Musically the stylings move across the roots spectrum from the lap steel-led old country of “Misery Loves Company” through the uptempo acoustic “Crazy Man Blues” to the country rock of “Damn Rainy Day” (with a similar theme to Paolo Nutini’s “Pencil Full of Lead”). Jared Tyler’s electric adds some punch to the album’s closer “Shaky Ground”, while a cello line adds pathos to the love ballad “Lenora Cynthia” and “Higher Ground” has a pumping bassline that evokes the Talking Heads classic, “Psycho Killer”. It’s a strikingly broad musical palette.

The lyrical edge of the album comes, typically for Malcolm Holcombe, with the allusive and indirect political references, leaving the listener to wonder what they actually heard. Just two words in “Higher Ground”, ‘slumlord whitehouse’ convey the Trump genealogy. Donald Trump’s father Fred Trump built up the property empire that the former President inherited and was attacked in song by Woody Guthrie over racial discrimination. That’s a lot of meaning packed in to two words. And while we’re talking about presidents, “On Tennessee Land” highlights the short-sightedness of voters in the Southern states, recalling Lyndon B Johnson’s comment: ‘If you can convince the lowest white man he’s better than the best colored man, he won’t notice you’re picking his pocket.’ The title song can be interpreted as a commentary on political trickery or, like the opener “Money Train”, the machinations of the music business; there are always layers within layers in Malcolm Holcombe’s songs.
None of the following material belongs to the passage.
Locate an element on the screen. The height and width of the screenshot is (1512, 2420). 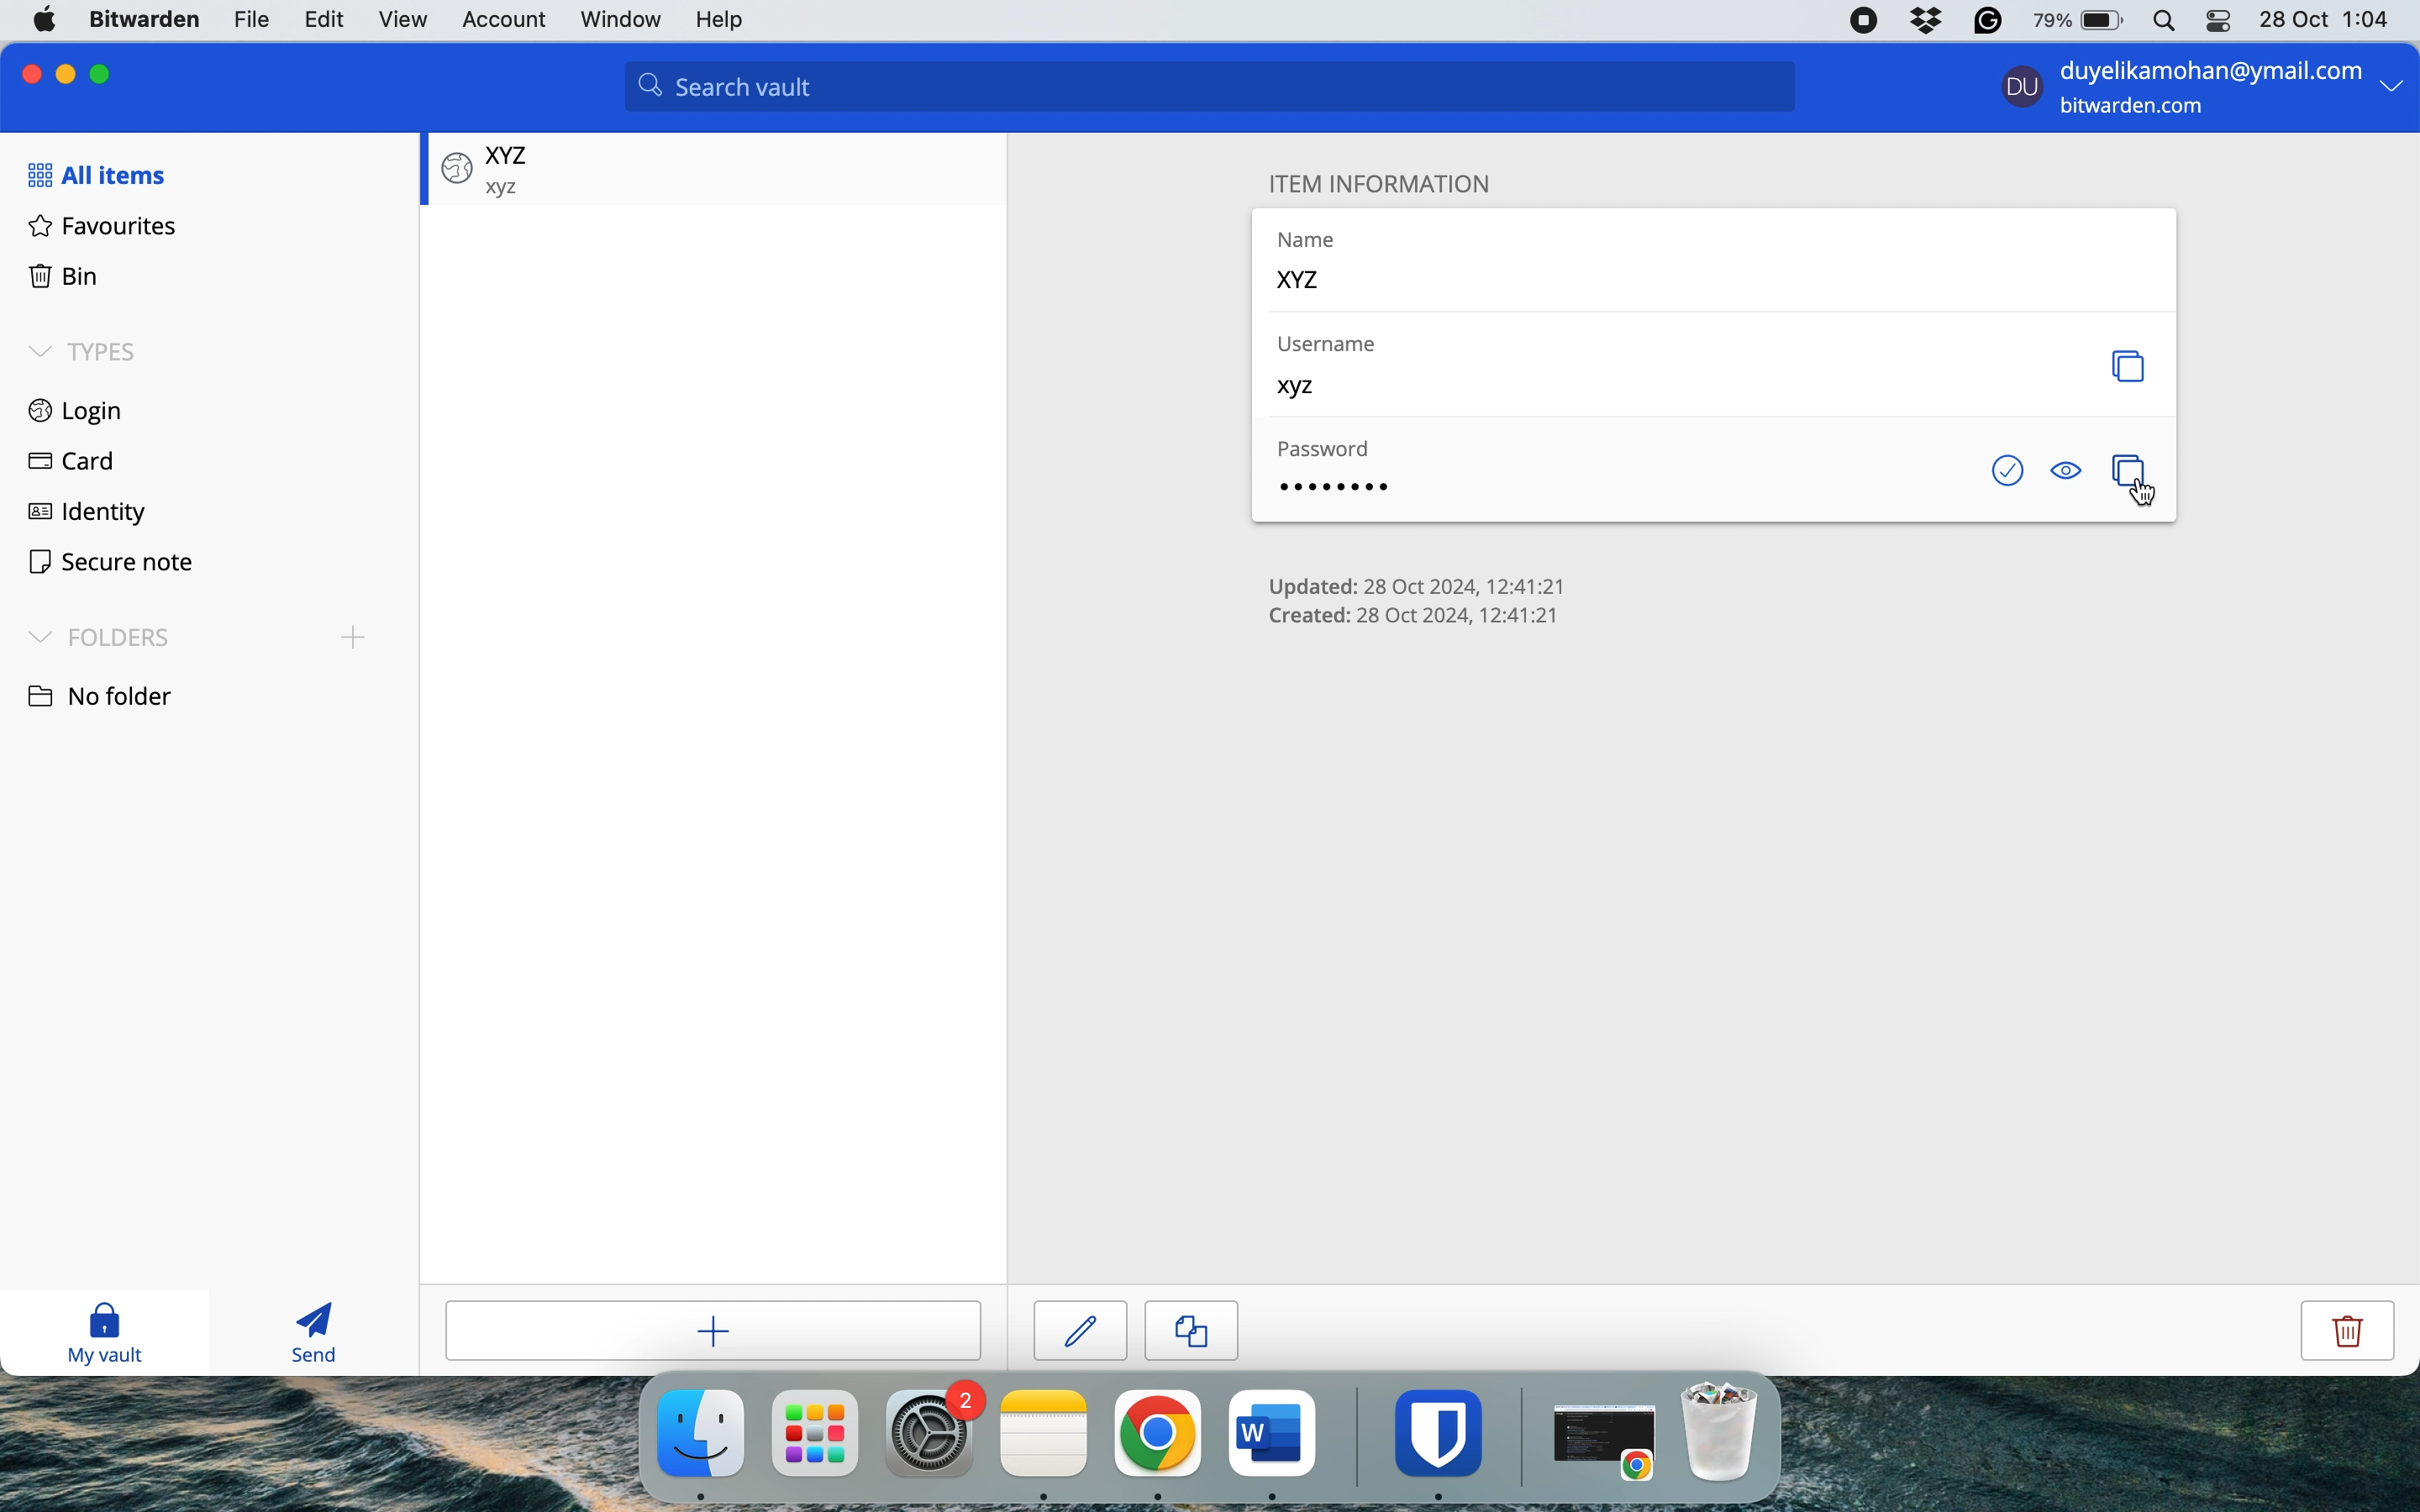
saved password is located at coordinates (487, 167).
“Tricks of the Trade” is the real thing. Malcolm Holcombe has taken his very personal songwriting style in a more political direction while still retaining the subtlety of lyrical expression that typifies his work. Take the time to peel way the layers and you’ll find a very satisfying album that will stay with you.

“Tricks of the Trade” is released in the UK on Friday August 20th.